What is needed - In the material below, reproduce word for word every line from the one containing "coordinates (52, 178)." through the one containing "coordinates (509, 407).", including both of those lines.

Records supplied -
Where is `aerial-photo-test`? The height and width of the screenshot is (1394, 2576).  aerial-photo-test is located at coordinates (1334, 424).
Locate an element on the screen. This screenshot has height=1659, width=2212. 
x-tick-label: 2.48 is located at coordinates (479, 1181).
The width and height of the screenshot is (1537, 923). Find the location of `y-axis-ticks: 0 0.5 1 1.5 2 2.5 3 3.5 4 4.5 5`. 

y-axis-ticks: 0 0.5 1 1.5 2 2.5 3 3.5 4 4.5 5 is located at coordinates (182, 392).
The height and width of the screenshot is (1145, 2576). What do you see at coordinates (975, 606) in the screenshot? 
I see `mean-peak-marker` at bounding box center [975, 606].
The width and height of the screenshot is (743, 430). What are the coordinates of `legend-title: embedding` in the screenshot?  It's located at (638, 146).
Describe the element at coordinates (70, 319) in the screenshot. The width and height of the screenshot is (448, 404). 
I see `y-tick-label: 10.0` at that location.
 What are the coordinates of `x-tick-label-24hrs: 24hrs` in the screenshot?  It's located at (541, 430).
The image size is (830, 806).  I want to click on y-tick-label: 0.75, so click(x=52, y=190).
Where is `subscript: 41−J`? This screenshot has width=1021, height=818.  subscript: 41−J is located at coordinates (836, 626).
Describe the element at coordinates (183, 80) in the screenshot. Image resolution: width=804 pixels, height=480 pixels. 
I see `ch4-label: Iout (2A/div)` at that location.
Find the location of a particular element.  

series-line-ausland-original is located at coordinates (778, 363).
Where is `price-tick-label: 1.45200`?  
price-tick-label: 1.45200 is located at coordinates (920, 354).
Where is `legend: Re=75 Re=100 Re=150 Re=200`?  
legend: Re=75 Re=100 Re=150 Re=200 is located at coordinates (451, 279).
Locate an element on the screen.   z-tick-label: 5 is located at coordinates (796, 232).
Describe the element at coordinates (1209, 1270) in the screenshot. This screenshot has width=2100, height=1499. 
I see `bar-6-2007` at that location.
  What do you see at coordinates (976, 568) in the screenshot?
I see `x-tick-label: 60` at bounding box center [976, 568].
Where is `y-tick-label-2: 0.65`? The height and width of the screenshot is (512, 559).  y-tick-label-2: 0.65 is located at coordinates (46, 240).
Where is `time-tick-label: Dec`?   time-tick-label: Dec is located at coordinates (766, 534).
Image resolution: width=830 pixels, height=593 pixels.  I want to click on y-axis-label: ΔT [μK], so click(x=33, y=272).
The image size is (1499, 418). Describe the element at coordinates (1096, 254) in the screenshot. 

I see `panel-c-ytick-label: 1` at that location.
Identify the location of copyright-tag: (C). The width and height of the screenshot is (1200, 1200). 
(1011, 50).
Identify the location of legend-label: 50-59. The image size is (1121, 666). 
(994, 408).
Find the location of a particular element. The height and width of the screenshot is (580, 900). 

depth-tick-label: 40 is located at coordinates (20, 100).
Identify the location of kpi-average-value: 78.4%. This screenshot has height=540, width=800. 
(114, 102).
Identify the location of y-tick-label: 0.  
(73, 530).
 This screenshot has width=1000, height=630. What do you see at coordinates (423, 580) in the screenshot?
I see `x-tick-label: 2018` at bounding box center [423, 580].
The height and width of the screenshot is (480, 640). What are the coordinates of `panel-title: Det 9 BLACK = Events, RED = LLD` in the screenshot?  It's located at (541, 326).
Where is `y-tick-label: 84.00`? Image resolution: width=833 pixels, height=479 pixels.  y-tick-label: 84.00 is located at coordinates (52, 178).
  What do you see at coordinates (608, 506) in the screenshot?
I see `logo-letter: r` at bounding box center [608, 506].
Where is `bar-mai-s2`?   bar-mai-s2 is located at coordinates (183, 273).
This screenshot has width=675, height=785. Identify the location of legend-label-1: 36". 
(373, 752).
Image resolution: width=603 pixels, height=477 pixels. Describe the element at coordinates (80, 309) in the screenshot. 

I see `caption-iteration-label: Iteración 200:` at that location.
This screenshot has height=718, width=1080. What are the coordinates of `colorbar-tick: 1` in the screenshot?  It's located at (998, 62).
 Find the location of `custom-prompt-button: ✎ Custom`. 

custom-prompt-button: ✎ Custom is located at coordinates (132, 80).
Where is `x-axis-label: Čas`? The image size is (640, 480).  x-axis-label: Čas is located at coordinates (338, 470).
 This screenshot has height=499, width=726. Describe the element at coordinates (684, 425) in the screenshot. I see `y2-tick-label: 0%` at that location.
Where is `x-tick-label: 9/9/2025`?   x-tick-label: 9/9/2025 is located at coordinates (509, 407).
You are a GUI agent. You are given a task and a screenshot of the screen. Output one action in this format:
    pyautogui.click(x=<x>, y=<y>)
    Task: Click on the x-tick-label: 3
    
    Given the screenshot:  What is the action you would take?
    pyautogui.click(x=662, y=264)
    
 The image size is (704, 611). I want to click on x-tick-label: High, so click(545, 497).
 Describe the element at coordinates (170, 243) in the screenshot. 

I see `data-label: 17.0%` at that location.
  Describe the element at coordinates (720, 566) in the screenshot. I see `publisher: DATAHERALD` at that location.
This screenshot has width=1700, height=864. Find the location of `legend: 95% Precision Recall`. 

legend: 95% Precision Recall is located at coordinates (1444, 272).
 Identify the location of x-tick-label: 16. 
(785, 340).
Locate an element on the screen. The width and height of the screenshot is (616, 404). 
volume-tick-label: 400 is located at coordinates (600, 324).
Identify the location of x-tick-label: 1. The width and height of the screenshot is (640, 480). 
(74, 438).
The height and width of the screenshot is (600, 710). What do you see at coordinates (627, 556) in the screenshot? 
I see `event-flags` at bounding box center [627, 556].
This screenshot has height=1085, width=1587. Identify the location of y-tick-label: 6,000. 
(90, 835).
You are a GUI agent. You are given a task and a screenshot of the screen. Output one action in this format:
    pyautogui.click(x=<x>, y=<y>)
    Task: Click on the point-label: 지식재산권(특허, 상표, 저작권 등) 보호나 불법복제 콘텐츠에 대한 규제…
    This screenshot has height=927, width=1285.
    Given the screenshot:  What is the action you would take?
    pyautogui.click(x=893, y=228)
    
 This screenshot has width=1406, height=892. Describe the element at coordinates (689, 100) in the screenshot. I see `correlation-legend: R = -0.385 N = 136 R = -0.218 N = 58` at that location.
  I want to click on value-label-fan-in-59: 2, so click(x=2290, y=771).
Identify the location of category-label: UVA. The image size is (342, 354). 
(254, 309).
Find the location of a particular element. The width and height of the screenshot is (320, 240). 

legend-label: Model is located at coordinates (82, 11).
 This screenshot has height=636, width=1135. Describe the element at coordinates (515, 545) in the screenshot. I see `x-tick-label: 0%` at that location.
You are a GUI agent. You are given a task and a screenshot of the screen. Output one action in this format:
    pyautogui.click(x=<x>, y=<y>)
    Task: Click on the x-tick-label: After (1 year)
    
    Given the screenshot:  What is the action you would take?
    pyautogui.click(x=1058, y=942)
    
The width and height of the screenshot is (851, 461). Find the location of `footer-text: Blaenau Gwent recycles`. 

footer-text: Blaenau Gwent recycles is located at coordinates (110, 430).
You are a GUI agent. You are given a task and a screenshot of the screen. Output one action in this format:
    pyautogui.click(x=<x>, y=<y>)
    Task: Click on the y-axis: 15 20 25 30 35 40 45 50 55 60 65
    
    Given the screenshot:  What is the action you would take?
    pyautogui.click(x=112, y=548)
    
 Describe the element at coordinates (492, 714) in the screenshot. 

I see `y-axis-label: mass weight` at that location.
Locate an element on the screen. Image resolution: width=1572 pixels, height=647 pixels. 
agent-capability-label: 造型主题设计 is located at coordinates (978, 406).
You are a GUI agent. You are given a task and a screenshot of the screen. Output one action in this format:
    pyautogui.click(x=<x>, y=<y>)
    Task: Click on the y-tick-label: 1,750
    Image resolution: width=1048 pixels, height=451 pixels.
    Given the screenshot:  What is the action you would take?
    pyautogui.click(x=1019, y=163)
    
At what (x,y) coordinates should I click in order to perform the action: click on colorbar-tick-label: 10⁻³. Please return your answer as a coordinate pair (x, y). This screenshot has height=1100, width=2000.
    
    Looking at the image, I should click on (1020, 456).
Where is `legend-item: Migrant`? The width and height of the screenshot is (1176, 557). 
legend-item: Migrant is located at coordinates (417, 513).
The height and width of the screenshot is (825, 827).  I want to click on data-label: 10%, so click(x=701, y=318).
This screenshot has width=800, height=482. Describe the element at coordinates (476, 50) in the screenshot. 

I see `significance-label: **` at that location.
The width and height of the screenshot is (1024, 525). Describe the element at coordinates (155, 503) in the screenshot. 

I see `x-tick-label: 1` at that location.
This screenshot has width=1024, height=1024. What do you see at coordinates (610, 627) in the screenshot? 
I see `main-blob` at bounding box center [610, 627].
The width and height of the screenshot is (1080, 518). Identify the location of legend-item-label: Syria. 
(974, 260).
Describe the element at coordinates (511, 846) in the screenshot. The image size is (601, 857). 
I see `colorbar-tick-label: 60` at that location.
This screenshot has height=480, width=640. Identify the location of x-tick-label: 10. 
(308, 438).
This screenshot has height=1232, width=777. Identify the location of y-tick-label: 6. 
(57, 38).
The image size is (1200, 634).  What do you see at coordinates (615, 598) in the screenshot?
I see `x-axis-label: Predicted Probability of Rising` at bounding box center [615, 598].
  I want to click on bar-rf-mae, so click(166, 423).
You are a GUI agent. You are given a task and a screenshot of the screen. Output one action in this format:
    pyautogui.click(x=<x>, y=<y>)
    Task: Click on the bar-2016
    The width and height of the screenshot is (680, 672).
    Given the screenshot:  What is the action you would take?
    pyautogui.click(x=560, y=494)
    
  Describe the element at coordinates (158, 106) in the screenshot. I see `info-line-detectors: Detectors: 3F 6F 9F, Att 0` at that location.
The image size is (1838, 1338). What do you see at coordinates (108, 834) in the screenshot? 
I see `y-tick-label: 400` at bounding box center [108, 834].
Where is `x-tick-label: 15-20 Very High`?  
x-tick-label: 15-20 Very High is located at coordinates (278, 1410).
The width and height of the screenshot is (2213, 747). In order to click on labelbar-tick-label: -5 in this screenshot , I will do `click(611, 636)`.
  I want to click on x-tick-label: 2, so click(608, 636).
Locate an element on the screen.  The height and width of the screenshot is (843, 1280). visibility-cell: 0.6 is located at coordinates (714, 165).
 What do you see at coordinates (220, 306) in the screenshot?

Solution to this problem -
Where is `y-tick-label: 84.00`? Image resolution: width=833 pixels, height=479 pixels.  y-tick-label: 84.00 is located at coordinates (52, 178).
  What do you see at coordinates (608, 506) in the screenshot?
I see `logo-letter: r` at bounding box center [608, 506].
Where is `bar-mai-s2`?   bar-mai-s2 is located at coordinates (183, 273).
This screenshot has width=675, height=785. Identify the location of legend-label-1: 36". 
(373, 752).
Image resolution: width=603 pixels, height=477 pixels. Describe the element at coordinates (80, 309) in the screenshot. 

I see `caption-iteration-label: Iteración 200:` at that location.
This screenshot has height=718, width=1080. What are the coordinates of `colorbar-tick: 1` in the screenshot?  It's located at (998, 62).
 Find the location of `custom-prompt-button: ✎ Custom`. 

custom-prompt-button: ✎ Custom is located at coordinates (132, 80).
Where is `x-axis-label: Čas`? The image size is (640, 480).  x-axis-label: Čas is located at coordinates (338, 470).
 This screenshot has height=499, width=726. Describe the element at coordinates (684, 425) in the screenshot. I see `y2-tick-label: 0%` at that location.
Where is `x-tick-label: 9/9/2025`?   x-tick-label: 9/9/2025 is located at coordinates (509, 407).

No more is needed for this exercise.